(EXERCISE OBJECTIVE)
Going line by line through the listing below, count each line that includes the word "computer", and reply with the count only.

(RECORDS TO USE)

*** Begin section ***

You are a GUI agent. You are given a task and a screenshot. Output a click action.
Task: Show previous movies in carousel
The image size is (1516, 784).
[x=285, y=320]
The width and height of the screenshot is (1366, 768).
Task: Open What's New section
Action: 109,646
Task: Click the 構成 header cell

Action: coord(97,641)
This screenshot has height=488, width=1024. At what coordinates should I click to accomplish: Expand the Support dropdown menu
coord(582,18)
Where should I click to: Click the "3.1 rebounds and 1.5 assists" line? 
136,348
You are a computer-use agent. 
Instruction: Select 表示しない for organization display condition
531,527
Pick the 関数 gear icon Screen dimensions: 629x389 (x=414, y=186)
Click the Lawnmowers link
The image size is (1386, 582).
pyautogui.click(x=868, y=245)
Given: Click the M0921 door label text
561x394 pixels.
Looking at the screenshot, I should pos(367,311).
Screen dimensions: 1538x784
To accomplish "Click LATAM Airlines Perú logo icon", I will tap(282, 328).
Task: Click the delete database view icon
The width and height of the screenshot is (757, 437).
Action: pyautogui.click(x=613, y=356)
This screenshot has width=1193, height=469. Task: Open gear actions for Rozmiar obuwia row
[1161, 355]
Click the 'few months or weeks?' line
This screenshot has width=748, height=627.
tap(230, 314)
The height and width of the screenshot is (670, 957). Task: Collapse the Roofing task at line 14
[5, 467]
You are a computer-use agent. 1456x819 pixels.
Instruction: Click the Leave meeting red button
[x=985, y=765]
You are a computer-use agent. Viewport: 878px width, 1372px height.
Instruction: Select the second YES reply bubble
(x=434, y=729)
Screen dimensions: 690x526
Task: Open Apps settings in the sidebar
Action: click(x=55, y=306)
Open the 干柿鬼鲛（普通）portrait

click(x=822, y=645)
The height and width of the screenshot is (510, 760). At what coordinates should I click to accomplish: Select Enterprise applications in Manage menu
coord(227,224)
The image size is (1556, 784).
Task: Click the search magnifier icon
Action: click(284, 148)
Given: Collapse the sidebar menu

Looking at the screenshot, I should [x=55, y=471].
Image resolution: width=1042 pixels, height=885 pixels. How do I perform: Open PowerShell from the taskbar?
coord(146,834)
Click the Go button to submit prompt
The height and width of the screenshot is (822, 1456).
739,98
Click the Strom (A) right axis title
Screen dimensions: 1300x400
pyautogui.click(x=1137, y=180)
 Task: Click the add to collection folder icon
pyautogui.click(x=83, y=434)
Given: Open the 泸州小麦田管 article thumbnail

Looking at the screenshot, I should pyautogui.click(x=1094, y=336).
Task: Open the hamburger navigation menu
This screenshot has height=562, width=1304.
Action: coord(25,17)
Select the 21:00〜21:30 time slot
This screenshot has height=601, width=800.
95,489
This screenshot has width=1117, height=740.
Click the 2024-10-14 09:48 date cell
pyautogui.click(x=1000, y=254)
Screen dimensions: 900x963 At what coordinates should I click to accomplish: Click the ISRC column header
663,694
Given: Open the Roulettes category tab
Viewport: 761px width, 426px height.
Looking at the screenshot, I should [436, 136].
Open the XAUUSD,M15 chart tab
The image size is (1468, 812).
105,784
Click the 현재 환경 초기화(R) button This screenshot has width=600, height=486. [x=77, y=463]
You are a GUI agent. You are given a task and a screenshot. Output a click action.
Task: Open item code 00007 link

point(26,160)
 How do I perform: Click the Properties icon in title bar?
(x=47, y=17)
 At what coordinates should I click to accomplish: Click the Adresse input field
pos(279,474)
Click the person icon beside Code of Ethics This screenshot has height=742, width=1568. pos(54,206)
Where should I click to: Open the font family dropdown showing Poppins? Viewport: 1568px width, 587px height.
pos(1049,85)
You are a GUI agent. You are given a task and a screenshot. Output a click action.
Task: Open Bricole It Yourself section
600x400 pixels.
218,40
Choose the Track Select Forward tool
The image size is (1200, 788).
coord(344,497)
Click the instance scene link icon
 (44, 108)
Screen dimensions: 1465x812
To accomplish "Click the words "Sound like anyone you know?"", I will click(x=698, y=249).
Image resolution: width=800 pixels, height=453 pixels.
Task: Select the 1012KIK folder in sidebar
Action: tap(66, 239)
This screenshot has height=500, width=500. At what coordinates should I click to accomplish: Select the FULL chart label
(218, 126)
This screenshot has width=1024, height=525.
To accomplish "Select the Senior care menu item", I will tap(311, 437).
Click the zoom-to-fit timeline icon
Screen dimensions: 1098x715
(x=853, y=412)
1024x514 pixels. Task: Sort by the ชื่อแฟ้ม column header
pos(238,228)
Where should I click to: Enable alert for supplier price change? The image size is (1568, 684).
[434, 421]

*** End section ***

(WRITTEN SOLUTION)
3